Search code examples
pythonweb-scrapingscrapyscrapy-splash

Alternative way to scrape the data from this website?


I am trying to scrape the odds for each game at https://www.oddschecker.com/us/football. I do not see an obvious way to access any API when using the Chrome Tools XHR tab. Am I missing something here? Where is this data coming from?

I know I could scrape the data by loading the Javascript using Splash or Selenium (I am using Scrapy and python) but I am having major headaches with Splash that I can't seem to get any help with.
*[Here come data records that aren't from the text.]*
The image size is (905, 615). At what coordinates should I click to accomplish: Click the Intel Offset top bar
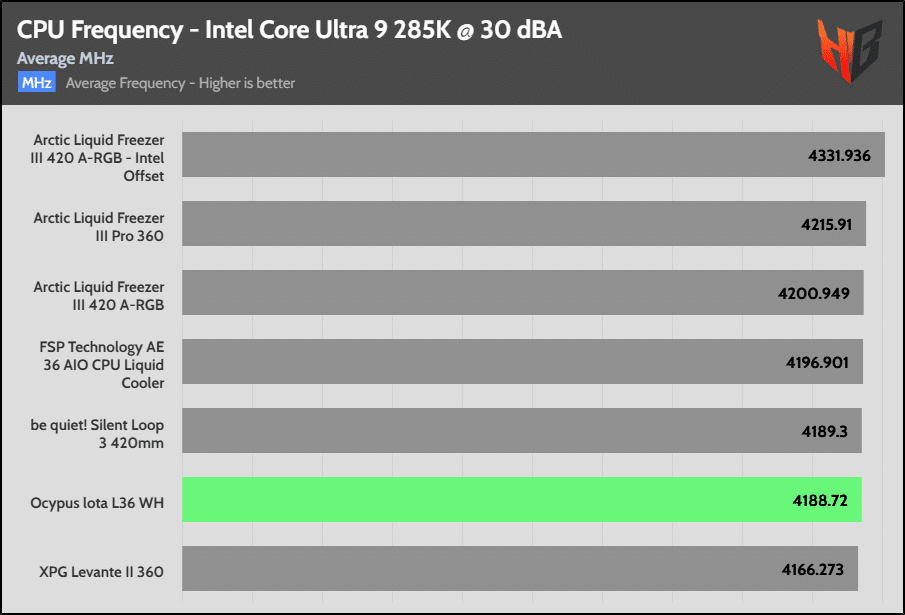pyautogui.click(x=533, y=155)
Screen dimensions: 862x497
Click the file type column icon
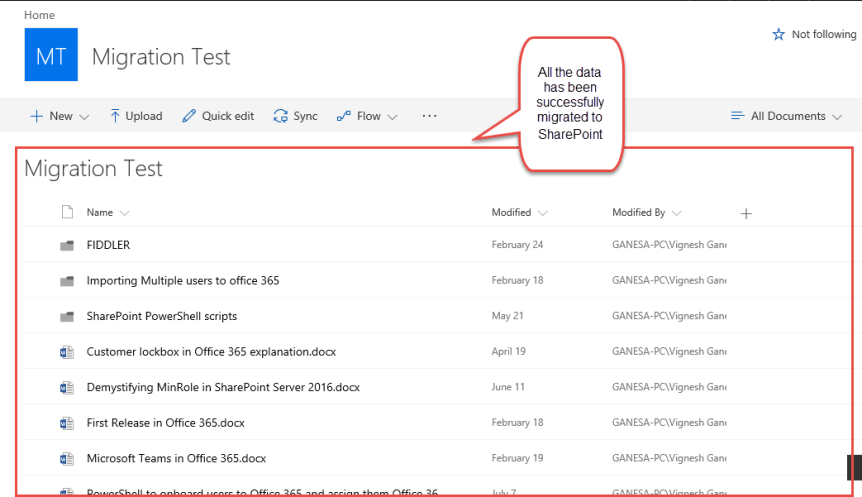[x=67, y=212]
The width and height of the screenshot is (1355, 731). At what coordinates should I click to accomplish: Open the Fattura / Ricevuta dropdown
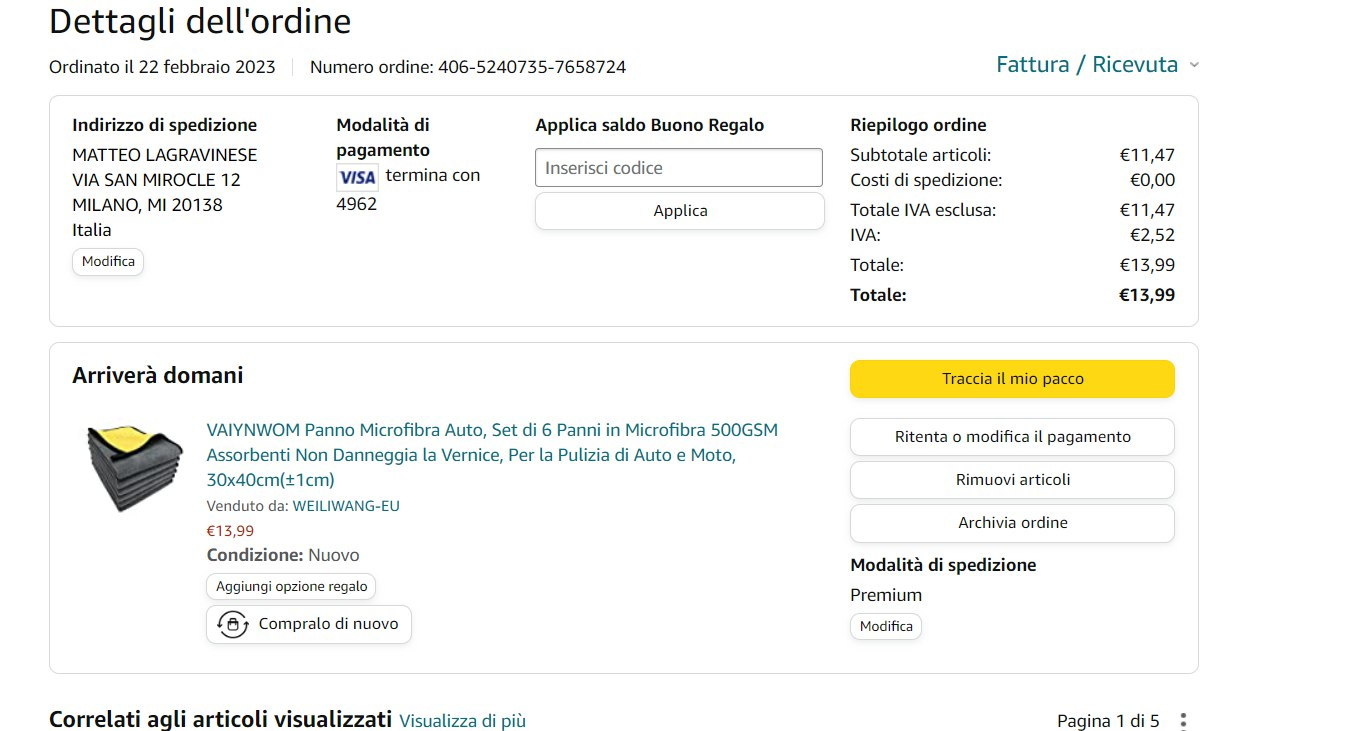(1086, 65)
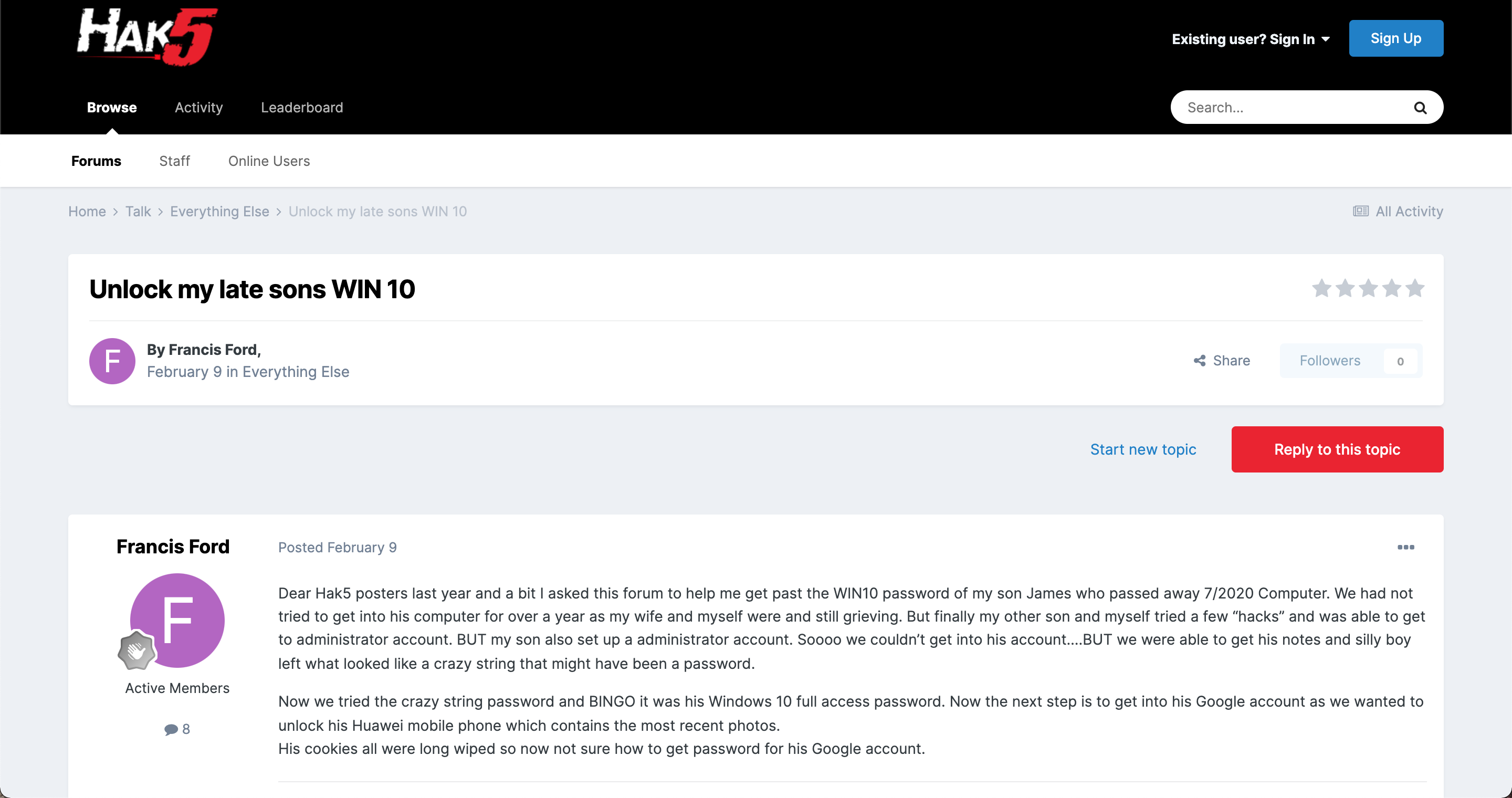The image size is (1512, 798).
Task: Click the Hak5 logo
Action: [x=147, y=36]
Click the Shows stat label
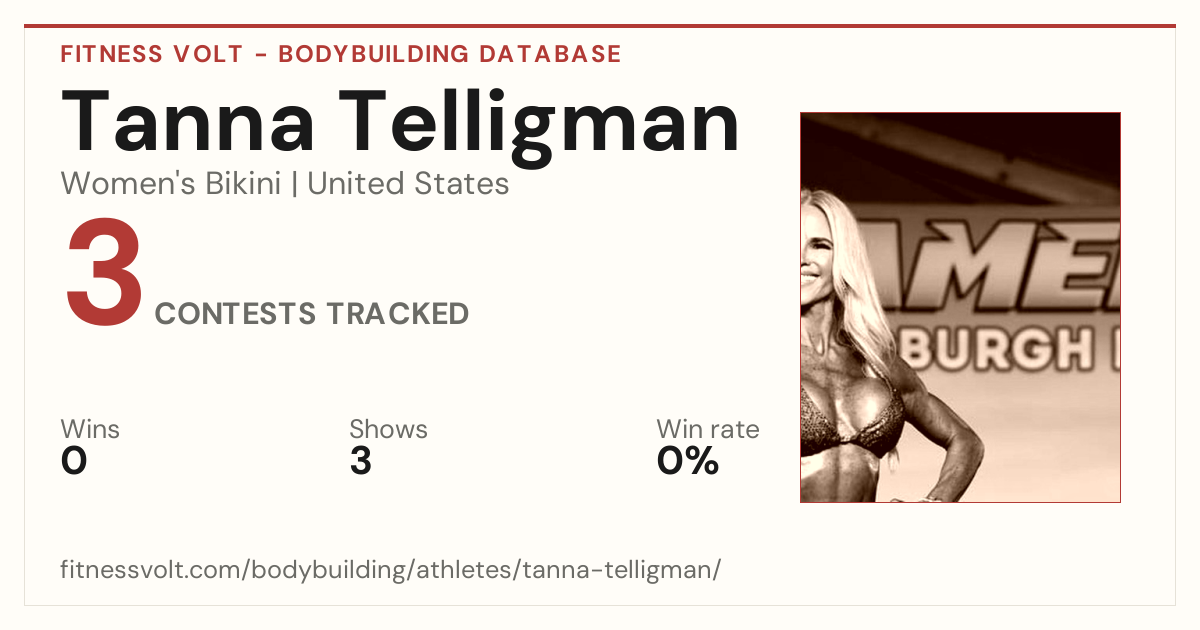Viewport: 1200px width, 630px height. pyautogui.click(x=388, y=430)
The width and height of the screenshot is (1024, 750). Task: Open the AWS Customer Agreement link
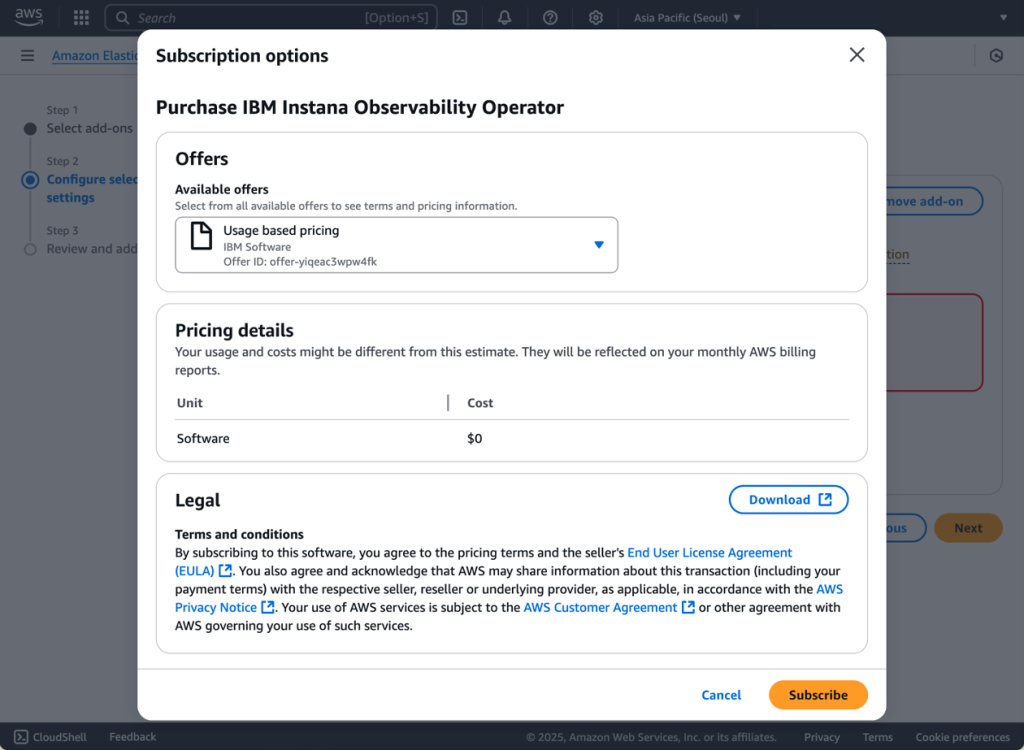[602, 607]
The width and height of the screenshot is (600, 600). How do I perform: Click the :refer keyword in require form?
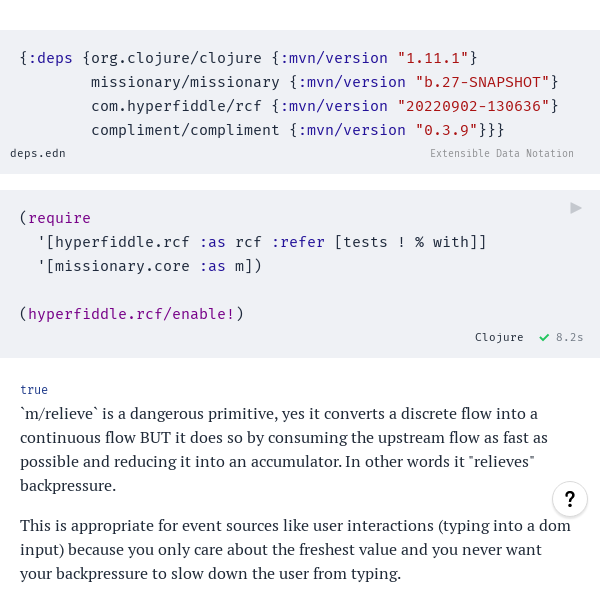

I was hoping someone could show me a way to access the API so I could skip using these ways to load dynamic websites.

Any suggestions would be appreciated!


Solution

  • When you see the page source, data in that website is loaded from a script variable with id initial-data

    
    from bs4 import BeautifulSoup 
    import requests, json
    
    headers = {'User-Agent': 'Mozilla/5.0 (X11; Ubuntu; Linux x86_64; rv:78.0) Gecko/20100101 Firefox/78.0'}
    r = requests.get('https://www.oddschecker.com/us/football', verify=False, headers=headers)
    soup = BeautifulSoup(r.text,'lxml')
    data = json.loads(soup.find("script", {"id":"initial-data"}).get_text(strip=True))
    
    with open("data.json","w") as f:
        json.dump(data,f)